12. Il résulte de ce qui précède, sans qu'il soit besoin d'examiner les autres moyens de la requête, que M. C...est fondé à soutenir que c'est à tort que, par le jugement attaqué, qui doit en conséquence être annulé, le tribunal administratif de Châlons-en-Champagne a rejeté sa demande.
Sur les conclusions à fin d'injonction :
13. Le présent arrêt implique nécessairement que la communauté urbaine du Grand Reims procède au réexamen de la situation de M.C.... Il y a lieu de lui ordonner de le faire dans un délai de deux mois à compter de la notification du présent arrêt.
Sur l'appel incident de la communauté urbaine du Grand Reims :
14. Les appels formés contre les jugements des tribunaux administratifs ne peuvent tendre qu'à l'annulation ou à la réformation du dispositif du jugement attaqué. Par suite, les conclusions d'appel incident présentées par la communauté urbaine du Grand Reims, qui tendent à la réformation du jugement en ce que, pour rejeter les demandes de M.C..., les premiers juges n'ont pas répondu à ses fins de non-recevoir et n'ont pas retenu des motifs selon elle appropriés, sont irrecevables.

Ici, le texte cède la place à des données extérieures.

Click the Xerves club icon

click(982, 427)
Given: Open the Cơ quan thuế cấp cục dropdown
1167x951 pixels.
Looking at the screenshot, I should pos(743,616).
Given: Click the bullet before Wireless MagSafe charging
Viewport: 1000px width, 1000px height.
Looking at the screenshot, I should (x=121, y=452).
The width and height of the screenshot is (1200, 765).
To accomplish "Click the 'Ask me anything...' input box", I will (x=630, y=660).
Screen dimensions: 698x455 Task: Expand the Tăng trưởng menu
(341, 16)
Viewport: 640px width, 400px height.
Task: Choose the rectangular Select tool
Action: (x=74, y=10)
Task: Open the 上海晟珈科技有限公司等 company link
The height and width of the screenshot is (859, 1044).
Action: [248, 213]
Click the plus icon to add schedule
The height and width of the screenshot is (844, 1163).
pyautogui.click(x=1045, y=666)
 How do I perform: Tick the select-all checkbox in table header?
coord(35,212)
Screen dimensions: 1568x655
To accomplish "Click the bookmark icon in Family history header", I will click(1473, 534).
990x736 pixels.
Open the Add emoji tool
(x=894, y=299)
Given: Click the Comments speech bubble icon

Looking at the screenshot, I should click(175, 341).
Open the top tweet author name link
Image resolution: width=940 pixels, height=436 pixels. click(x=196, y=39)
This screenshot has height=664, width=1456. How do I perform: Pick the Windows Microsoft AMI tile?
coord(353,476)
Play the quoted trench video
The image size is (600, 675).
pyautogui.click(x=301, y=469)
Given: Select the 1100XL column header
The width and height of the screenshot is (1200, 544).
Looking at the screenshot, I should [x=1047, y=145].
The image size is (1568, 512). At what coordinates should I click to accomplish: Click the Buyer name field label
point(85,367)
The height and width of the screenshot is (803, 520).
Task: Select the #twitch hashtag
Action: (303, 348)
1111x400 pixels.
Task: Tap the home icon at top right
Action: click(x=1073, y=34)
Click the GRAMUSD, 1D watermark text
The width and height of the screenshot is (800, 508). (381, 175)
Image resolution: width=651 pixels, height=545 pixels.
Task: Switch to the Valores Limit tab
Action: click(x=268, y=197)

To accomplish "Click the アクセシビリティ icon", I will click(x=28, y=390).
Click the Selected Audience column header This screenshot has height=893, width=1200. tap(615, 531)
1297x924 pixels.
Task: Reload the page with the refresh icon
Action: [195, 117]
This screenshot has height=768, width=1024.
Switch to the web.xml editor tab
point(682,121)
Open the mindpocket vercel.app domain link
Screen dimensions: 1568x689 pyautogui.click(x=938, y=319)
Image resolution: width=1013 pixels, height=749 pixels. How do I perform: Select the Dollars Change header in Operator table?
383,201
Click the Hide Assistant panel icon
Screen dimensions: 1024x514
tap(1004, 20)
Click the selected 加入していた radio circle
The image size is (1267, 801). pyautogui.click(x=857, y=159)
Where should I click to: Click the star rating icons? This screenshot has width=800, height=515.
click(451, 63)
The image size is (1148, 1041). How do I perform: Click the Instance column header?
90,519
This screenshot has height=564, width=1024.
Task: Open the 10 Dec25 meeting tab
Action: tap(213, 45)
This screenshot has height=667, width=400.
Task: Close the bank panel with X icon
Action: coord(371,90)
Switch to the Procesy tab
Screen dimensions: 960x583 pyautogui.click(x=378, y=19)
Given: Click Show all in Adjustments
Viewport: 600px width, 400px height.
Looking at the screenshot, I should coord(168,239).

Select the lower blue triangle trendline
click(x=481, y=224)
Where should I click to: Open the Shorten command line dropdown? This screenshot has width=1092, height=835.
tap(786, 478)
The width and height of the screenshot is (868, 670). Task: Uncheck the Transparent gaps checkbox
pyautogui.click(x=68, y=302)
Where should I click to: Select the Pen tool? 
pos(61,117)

Sur le remboursement des frais exposés par M. C...en première instance et non compris dans les dépens :
15. Aux termes de l'article L. 761-1 du code de justice administrative : " Dans toutes les instances, le juge condamne la partie tenue aux dépens ou, à défaut, la partie perdante, à payer à l'autre partie la somme qu'il détermine, au titre des frais exposés et non compris dans les dépens. Le juge tient compte de l'équité ou de la situation économique de la partie condamnée. Il peut, même d'office, pour des raisons tirées des mêmes considérations, dire qu'il n'y pas lieu à cette condamnation ".
16. M. C...est fondé à soutenir que c'est à tort que le tribunal a rejeté sa demande à ce titre, dès lors que la communauté urbaine du Grand Reims était la partie perdante en première instance. Dans les circonstances de l'espèce, il y a lieu de mettre à la charge de la communauté urbaine du Grand Reims une somme de 1 000 euros à verser à M. C...au titre des frais exposés par lui en première instance et non compris dans les dépens.
Sur le remboursement des frais exposés par les parties en appel et non compris dans les dépens :
17. Dans les circonstances de l'espèce, il y a lieu de mettre à la charge de la communauté urbaine du Grand Reims une somme de 1 500 euros à verser à M. C...au titre des frais exposés par lui en appel et non compris dans les dépens.
Par ces motifs,
DECIDE :
Article 1er : Le jugement no 1600750 et 1601190 du 4 juillet 2017 du tribunal administratif de Châlons-en-Champagne est annulé.
Article 2 : Les décisions des 24 mars et 27 avril 2016 par lesquelles la présidente de la communauté d'agglomération Reims Métropole a affecté M. A...C...au poste de " directeur de projet contractualisation auprès du directeur général délégué développement et service à la population " sont annulées.
Article 3 : Il est enjoint à la communauté urbaine du Grand Reims de procéder au réexamen de la situation de M. A...C...dans un délai de deux mois à compter de la notification du présent arrêt.
Article 4 : La communauté urbaine du Grand Reims versera à M. A...C...une somme totale de 2 500 (deux mille cinq cents) euros au titre de l'article L. 761-1 du code de justice administrative.
Article 5 : Le surplus des conclusions des parties est rejeté.
Article 6 : Le présent arrêt sera notifié à M. A...C...et à la communauté urbaine du Grand Reims.